Harry was left staring at Potter, his mouth slack with horror. Potter's face nearly mirrored his own. Scott laughed. "Kill the boy," Scott growled.

Harry pulled on the rope of his bonds and pulled out his dagger as two pirates came toward him. He threw the dagger at one of them, not caring where it hit. He heard the sound of it hitting flesh, but saved his eyes for his search for a fallen sword. Finally he grabbed up Mason's and took to slashing at the pirates as they came, his strength fueled by grief and anger.

He hardly dared to look around him beyond the approaching blades; he focused all his force on using Mason's sword as he'd used his own. Strengthen it, he told himself. Tell it what you want. Attack. What do you want? As the edge finally started to turn gold, he hissed to it: kill them.

He found himself nearly cornered near the wall of the cavern, and his slashes became less precise. He forced himself to remember the layout. Think of the captain's blocks, he told himself. What can you do? He scrambled up one of the outcroppings of rock and hacked at the arms of the pirates attacking him. To his shock, one of his strikes took an arm clean off. The pirate grabbed at the stump, backing away. His eyes went terribly wide.

The walls of the cavern began to glint with another source of light. Harry risked a look to the center of the chamber. Potter was suspended from the ground, his chest lifted, and shafts of green light seemed to be exploding through his flesh. The pirates still slashing at Harry stopped when the light intensified. They stilled entirely, some dropping their weapons.

Potter turned in the air, his body seeming to shrink in on itself.

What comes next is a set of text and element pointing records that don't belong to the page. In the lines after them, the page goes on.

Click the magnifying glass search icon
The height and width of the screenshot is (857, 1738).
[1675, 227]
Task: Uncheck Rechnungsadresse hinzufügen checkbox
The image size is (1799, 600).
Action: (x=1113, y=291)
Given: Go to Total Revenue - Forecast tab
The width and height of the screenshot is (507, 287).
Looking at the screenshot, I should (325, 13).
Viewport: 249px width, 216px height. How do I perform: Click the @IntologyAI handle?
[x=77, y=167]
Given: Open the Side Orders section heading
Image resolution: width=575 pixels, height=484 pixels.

Then, with little warning, he dropped to the floor of the cavern. Harry stared as Potter pressed up on one arm, clearly weak, and said, "They done what's right by them, boy. Can't argue with that."

The pirates collapsed, similarly weakened, where they'd stood. Harry walked to Potter, still holding Mason's sword at guard. Potter's breath was whistling in his throat, and his skin was shrinking away.

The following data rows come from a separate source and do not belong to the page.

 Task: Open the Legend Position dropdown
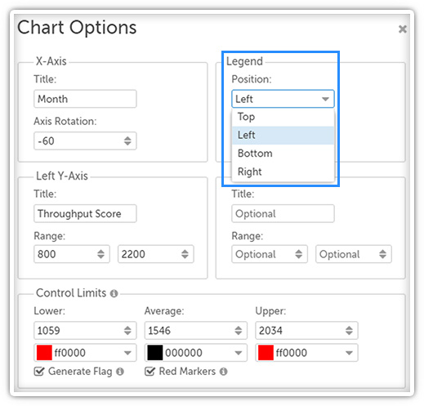click(x=283, y=99)

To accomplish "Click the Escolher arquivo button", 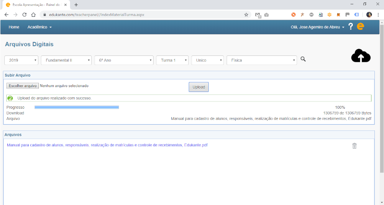I will click(23, 86).
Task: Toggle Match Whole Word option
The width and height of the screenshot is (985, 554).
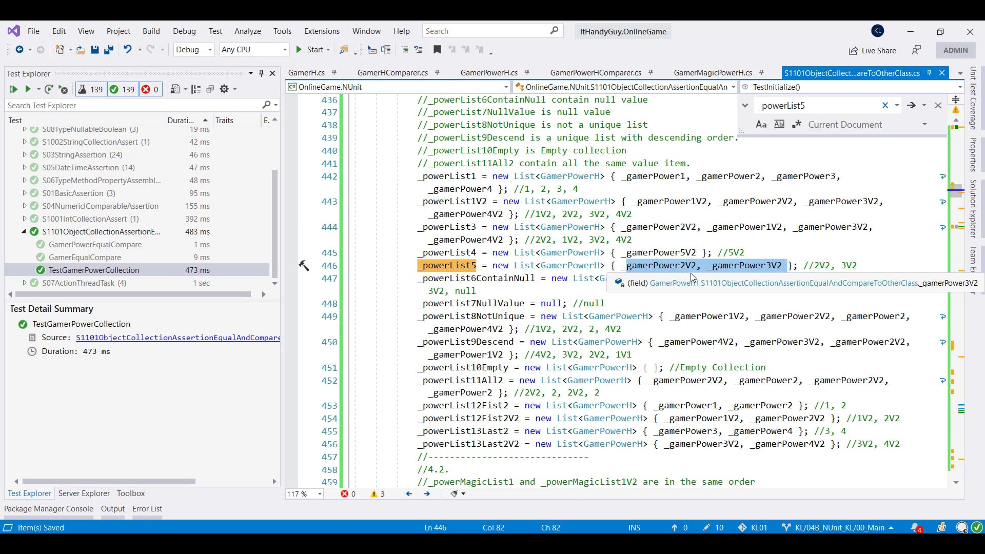Action: coord(779,125)
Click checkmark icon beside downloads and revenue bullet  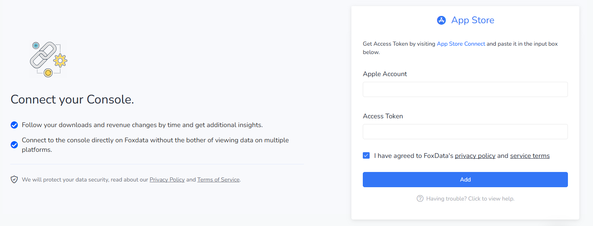[14, 125]
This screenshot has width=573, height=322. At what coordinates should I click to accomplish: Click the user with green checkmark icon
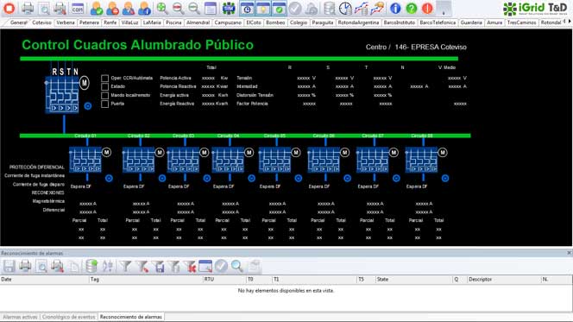97,9
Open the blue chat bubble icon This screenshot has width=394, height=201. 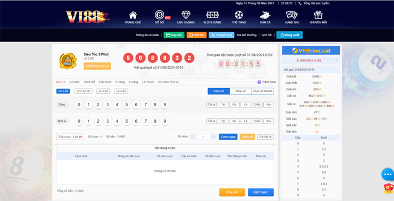tap(387, 174)
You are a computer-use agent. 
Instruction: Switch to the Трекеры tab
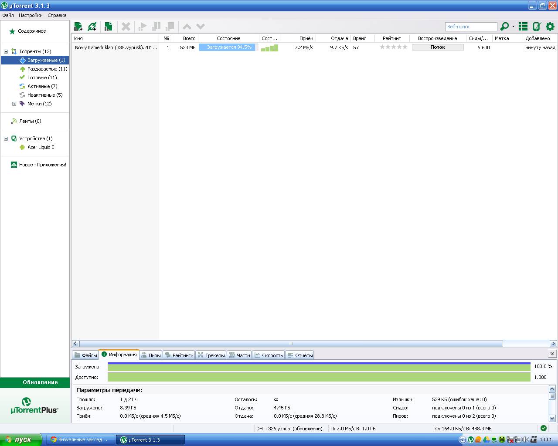pyautogui.click(x=211, y=355)
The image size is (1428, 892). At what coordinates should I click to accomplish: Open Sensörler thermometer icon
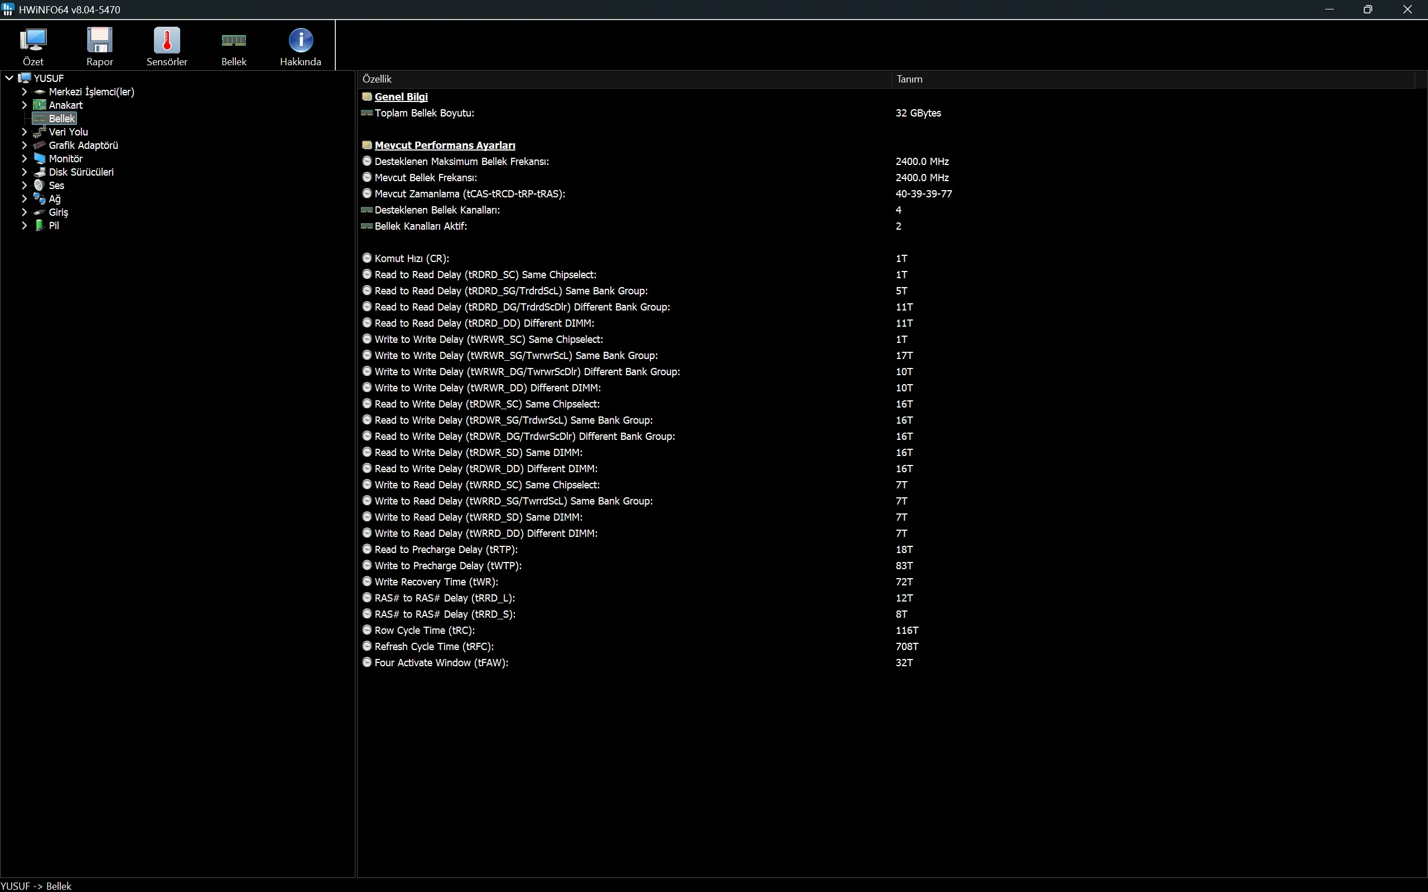coord(166,40)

"Boy," he called. Harry knelt next to him, feeling the stench of the man's body curling in his throat. "She should never have stolen this." Potter held the pendant against his chest. "Return it to the Lady," he said. The skin of his chest fell away, then, and in moments the pendant fell through his ribcage to the stone below. Harry dropped Mason's sword and retched.

Beside himself and disoriented, Harry scratched in the dust of his ancestors' body for the pendant. He looped it over his neck. He turned and stepped the short distance to the pile of metal where the captain had been. He pressed his hands into the fine dust, almost like sand, that had once been her. It was cold from the stone of the cavern. He felt a tear clot in his eyelashes and roll down his cheek to his mouth. He drew up a hand to wipe it off, and the grit transferred from his hands formed a track across his face where his tear had been.


	10. Chapter 10

_**Parlor Trick: Return to the Map**_

By the time he surfaced in the outer chamber he'd reacquired his sword. He hadn't remembered doing it, but was glad he'd thought of it. There were sounds in the cave when he emerged, and he was relieved to draw the blade up to guard before stilling in the pool to listen.

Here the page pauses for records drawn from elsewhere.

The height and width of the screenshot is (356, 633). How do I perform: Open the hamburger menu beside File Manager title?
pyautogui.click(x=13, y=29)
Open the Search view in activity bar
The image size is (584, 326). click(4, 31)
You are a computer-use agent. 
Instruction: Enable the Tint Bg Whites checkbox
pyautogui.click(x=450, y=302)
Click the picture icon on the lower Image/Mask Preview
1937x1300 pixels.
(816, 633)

"Harry?" Ron's voice hissed.

"Harry," Hermione called more loudly. "We couldn't find the way in." He could just make them out in the dark. They were concealed behind a ship's boat, but they'd stuck their heads up to see him. For a long moment he just looked at them, and they looked at him.

"They're dead, aren't they," Ron said at last. Harry nodded, cutting his eyes away.

"Oh Harry," Hermione said. She stood behind the boat and walked into the water to him. They stood on the slick bottom of the pool, facing each other. Her face was drawn with sadness. She walked a step closer and put her arms around him. Harry squeezed his eyes shut and clung to her with force that surprised him.

"He said—Potter said—to give this to you," Harry managed at last, letting go of Hermione. He drew the pendant over his neck and handed it to her. Her face crumpled into even deeper sadness as she took it.

"Thank you, Harry," she said, looping it over her neck. It shortened again to fit beneath her collarbone. Ron stood with his hands pushed into his pockets; when he met Harry's eyes he looked like he was struggling with something.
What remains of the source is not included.